*** Opening of Data provided ***

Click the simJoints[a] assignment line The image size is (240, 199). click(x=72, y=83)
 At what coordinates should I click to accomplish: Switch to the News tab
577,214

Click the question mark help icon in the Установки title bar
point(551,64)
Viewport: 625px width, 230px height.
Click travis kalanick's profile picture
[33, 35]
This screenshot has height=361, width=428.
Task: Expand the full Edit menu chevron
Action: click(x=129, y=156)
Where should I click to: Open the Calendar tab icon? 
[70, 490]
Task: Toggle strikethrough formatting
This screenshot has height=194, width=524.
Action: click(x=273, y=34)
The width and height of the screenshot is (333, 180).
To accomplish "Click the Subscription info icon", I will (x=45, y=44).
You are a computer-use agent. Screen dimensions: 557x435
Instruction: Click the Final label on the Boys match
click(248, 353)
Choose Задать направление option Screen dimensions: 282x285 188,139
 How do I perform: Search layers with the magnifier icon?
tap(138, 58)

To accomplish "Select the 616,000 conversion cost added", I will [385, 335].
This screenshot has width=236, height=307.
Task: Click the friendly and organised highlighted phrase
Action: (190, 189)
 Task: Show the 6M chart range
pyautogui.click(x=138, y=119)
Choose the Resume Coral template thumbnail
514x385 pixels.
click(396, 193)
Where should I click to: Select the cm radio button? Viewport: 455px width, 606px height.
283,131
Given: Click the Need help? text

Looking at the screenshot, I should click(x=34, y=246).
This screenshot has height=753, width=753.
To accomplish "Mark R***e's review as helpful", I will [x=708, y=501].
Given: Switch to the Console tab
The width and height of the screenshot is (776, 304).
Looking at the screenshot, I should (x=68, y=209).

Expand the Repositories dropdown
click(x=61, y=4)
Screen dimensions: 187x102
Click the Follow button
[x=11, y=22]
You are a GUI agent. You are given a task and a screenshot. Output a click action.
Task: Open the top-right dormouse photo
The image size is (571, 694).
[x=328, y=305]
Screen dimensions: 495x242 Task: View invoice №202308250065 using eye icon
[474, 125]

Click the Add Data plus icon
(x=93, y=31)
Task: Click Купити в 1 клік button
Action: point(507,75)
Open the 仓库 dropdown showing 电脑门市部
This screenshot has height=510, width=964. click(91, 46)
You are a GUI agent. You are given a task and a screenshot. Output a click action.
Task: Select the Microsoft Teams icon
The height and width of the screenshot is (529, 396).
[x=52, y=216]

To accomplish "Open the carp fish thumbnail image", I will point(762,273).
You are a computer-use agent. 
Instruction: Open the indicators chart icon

*** Close of Data provided ***

## What you should do
Return exactly the lines above from the line that has "Instruction: Click the" through the line that has "This screenshot has height=753, width=753.", inclusive, and nothing else.

## Task answer
Instruction: Click the Final label on the Boys match
click(248, 353)
Choose Задать направление option Screen dimensions: 282x285 188,139
 How do I perform: Search layers with the magnifier icon?
tap(138, 58)

To accomplish "Select the 616,000 conversion cost added", I will [385, 335].
This screenshot has width=236, height=307.
Task: Click the friendly and organised highlighted phrase
Action: (190, 189)
 Task: Show the 6M chart range
pyautogui.click(x=138, y=119)
Choose the Resume Coral template thumbnail
514x385 pixels.
click(396, 193)
Where should I click to: Select the cm radio button? Viewport: 455px width, 606px height.
283,131
Given: Click the Need help? text

Looking at the screenshot, I should click(x=34, y=246).
This screenshot has height=753, width=753.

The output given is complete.